Background: Hippocampal volume (HV) decline is an important marker of psychosis and has been associated with hypothalamus-pituitary-adrenal (HPA) axis dysregulation in various disorders. Given recent findings of sex differences in HPA axis function in psychosis, the current study investigated differences in HV in male and female first episode psychosis (FEP) patients and controls and the interaction of HV with the cortisol awakening response (CAR) and symptoms.
Methods: Fifty-eight patients with a diagnosis of FEP (39 men, 19 women) and 27 healthy community controls (15 men, 12 women) underwent structural magnetic resonance imaging (MRI) on a 1.5 T scanner. Hippocampal volume was determined using previously established segmentation protocols. Saliva samples for cortisol assessment were collected at 0, 30 and 60 min after awakening. Psychotic symptoms were assessed with the Scale for Assessment of Positive Symptoms (SAPS), the Scale for Assessment of Negative Symptoms (SANS) and the Global Assessment of Functioning (GAF) scale.

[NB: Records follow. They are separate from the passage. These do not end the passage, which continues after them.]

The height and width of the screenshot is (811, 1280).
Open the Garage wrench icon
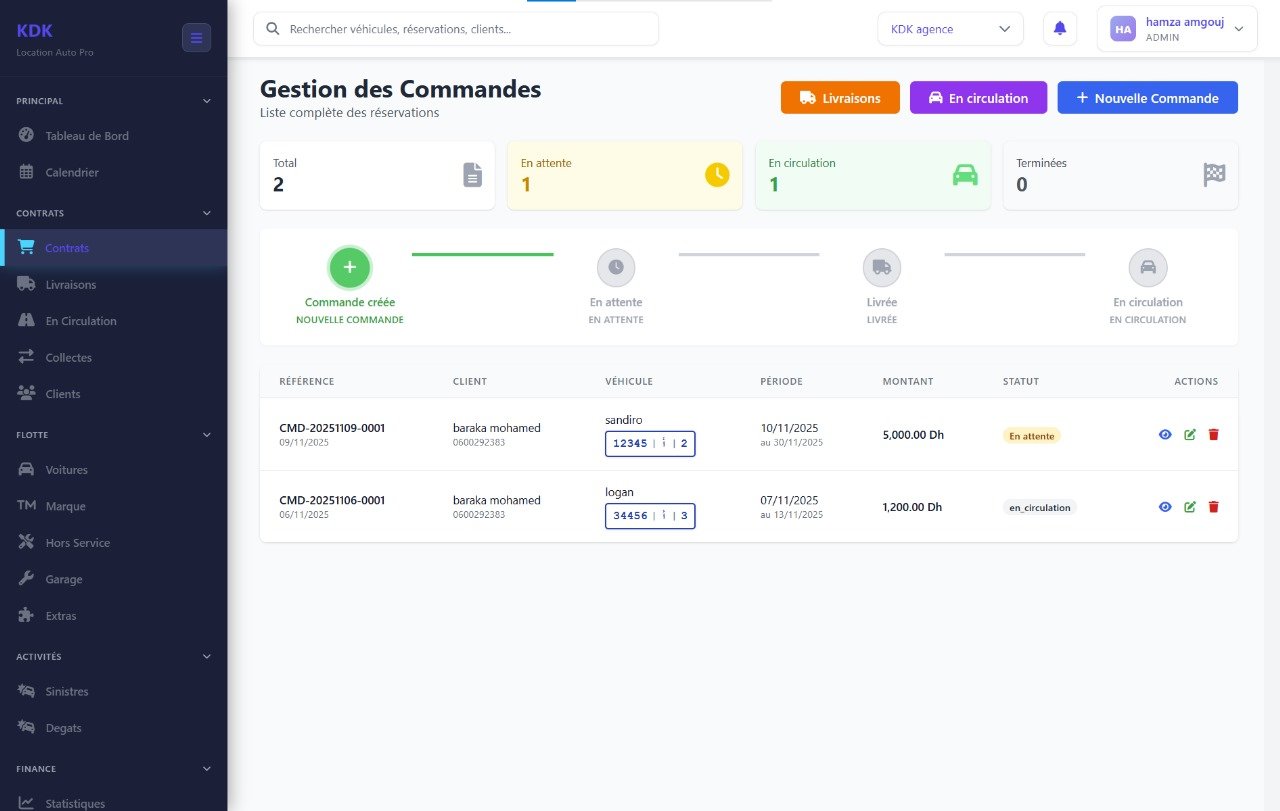[x=25, y=578]
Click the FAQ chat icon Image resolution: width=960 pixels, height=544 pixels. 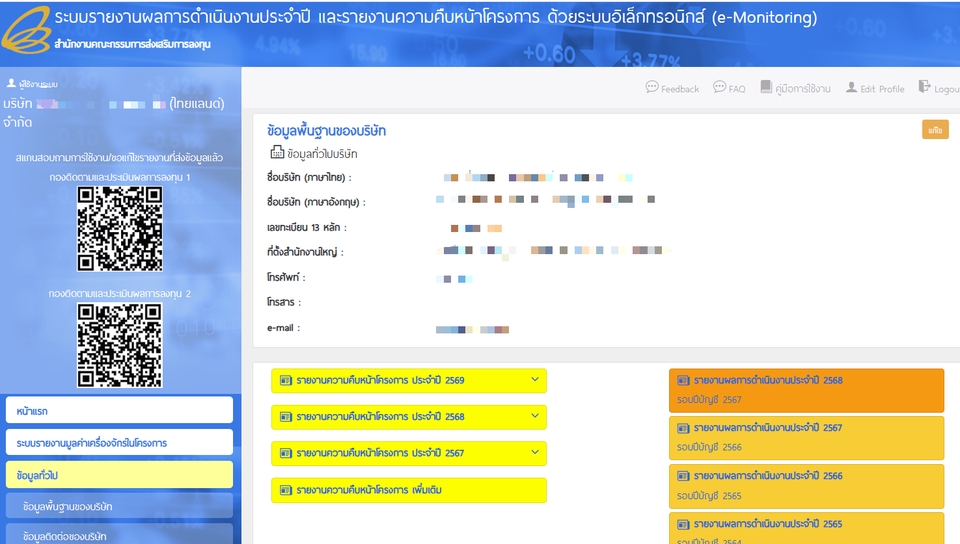point(719,88)
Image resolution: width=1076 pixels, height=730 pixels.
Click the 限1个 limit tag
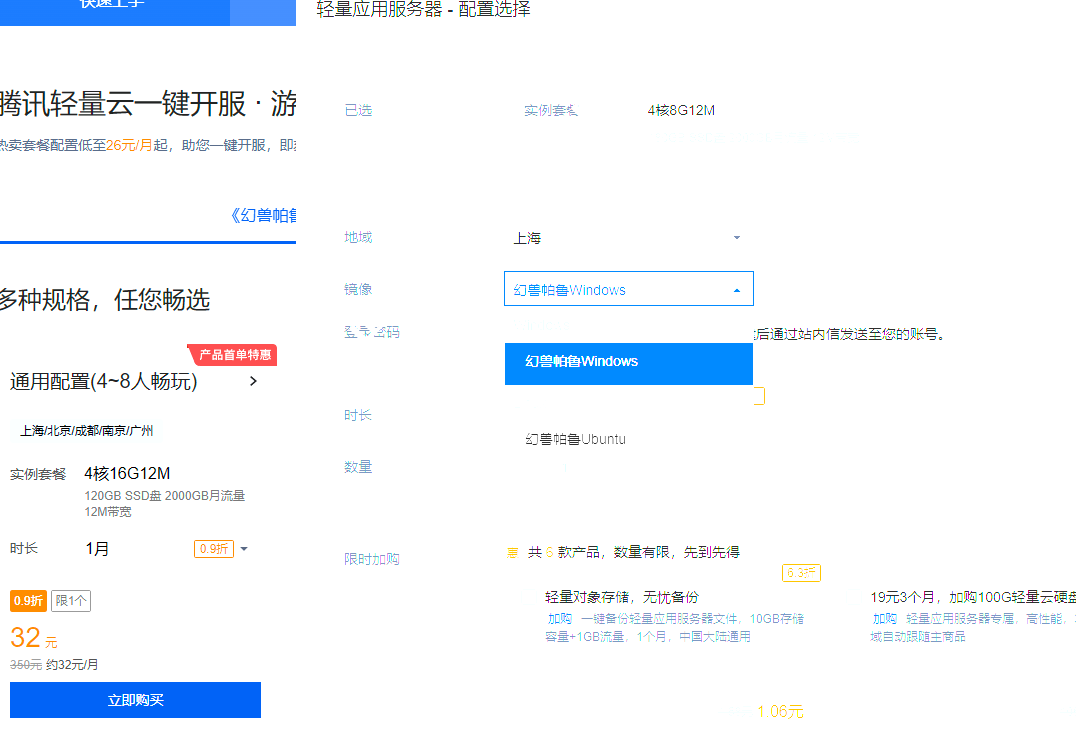click(71, 601)
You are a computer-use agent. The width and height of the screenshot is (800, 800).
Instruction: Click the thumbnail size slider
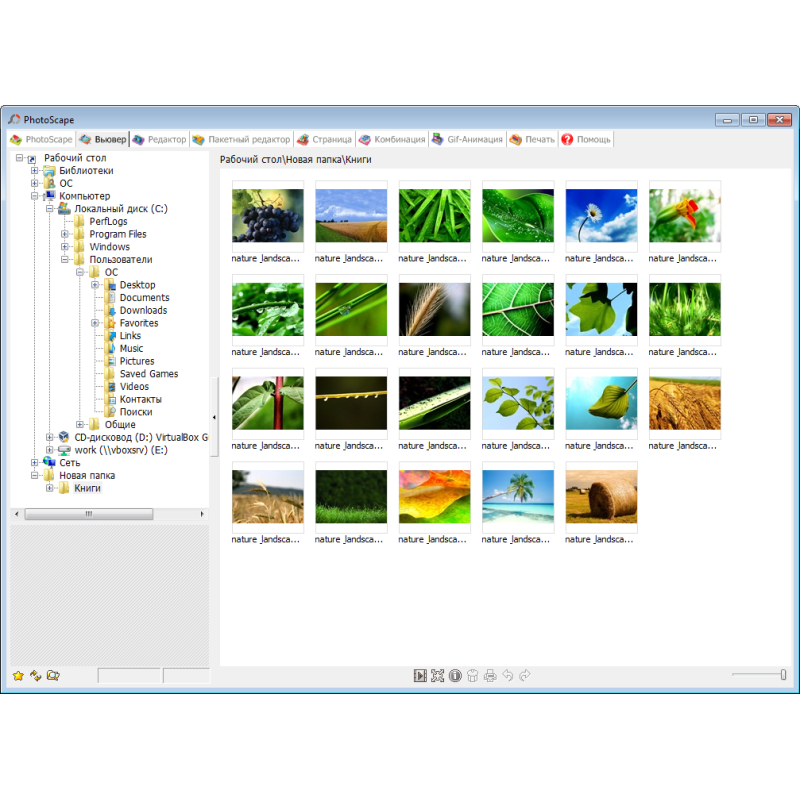point(782,675)
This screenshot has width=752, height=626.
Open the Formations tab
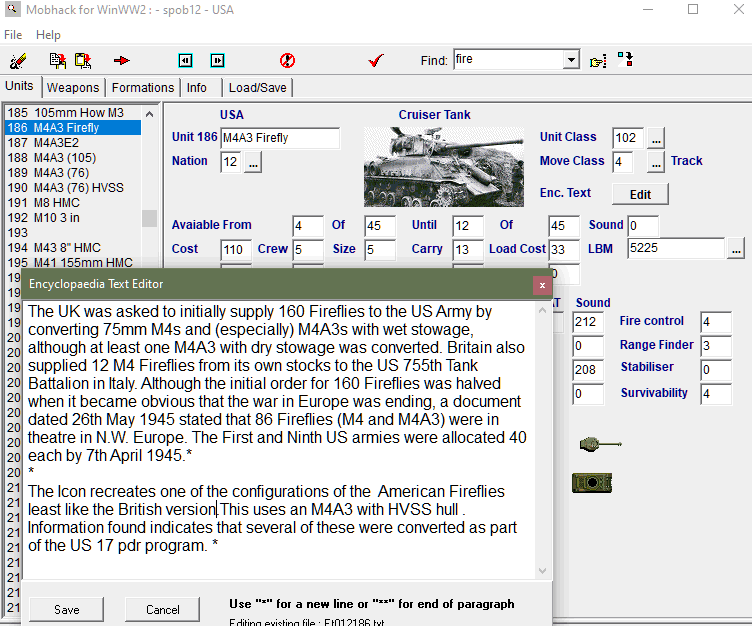click(142, 88)
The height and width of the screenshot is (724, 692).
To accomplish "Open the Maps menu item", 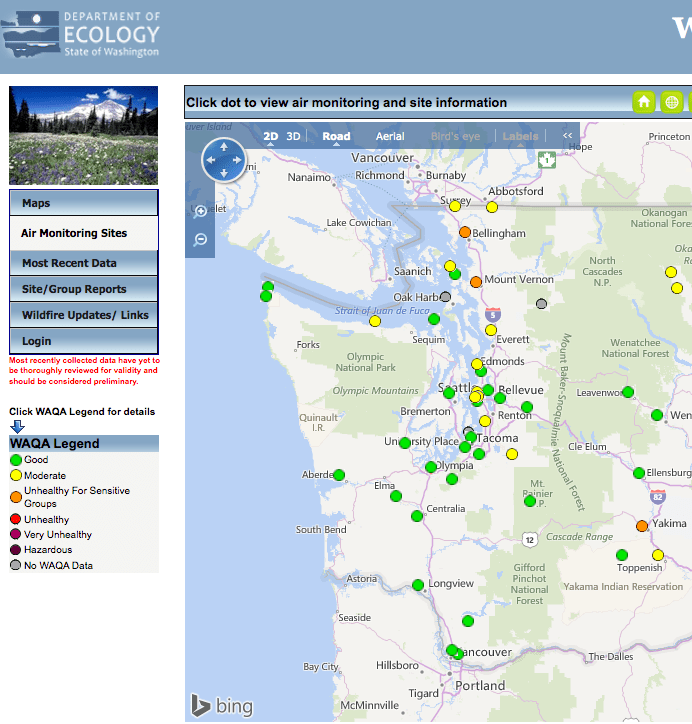I will tap(83, 203).
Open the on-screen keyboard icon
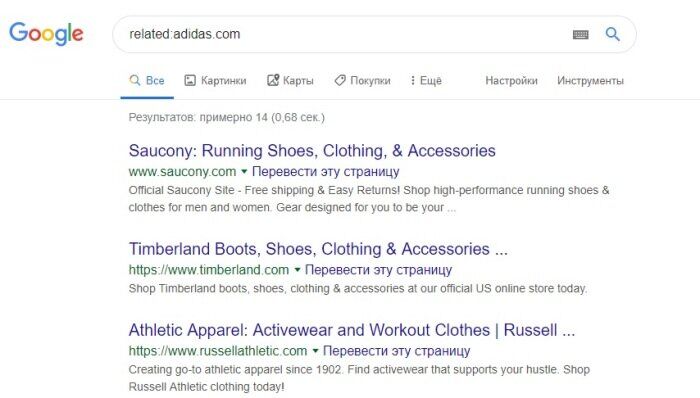 [580, 34]
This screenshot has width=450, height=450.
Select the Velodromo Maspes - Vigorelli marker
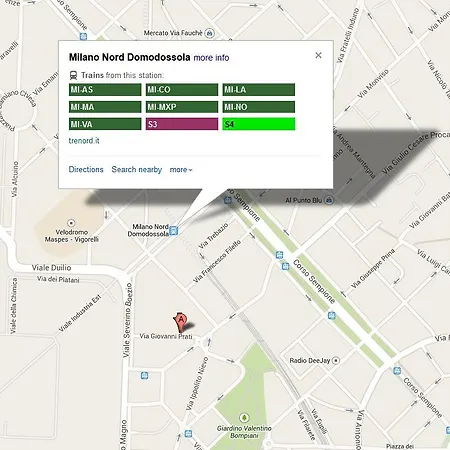pos(71,223)
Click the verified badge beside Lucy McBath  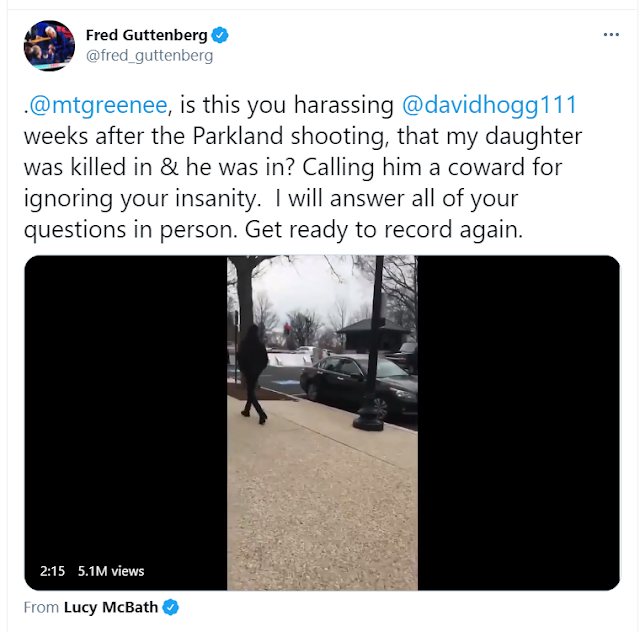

Results: Male patients had significantly smaller left and right HVs compared to male controls, which appeared to be secondary to global brain volume differences. However, even when controlling for overall brain size, male patients showed smaller HV compared to female patients. The CAR was significantly lower in male patients compared to male controls and female patients. Only in male patients, smaller left HV was significantly associated with a blunted CAR, and smaller HV bilaterally was related to positive psychotic symptoms and lower levels of functioning.
Conclusions: We propose that reduced hippocampal volume and an attenuated cortisol awakening response are related markers of increased stress vulnerability in male psychosis patients and that both contribute to the unfavorable clinical picture in men.
Keywords: Cortisol awakening response; First episode psychosis; Hippocampus; Hypothalamus–pituitary–adrenal axis; Sex differences.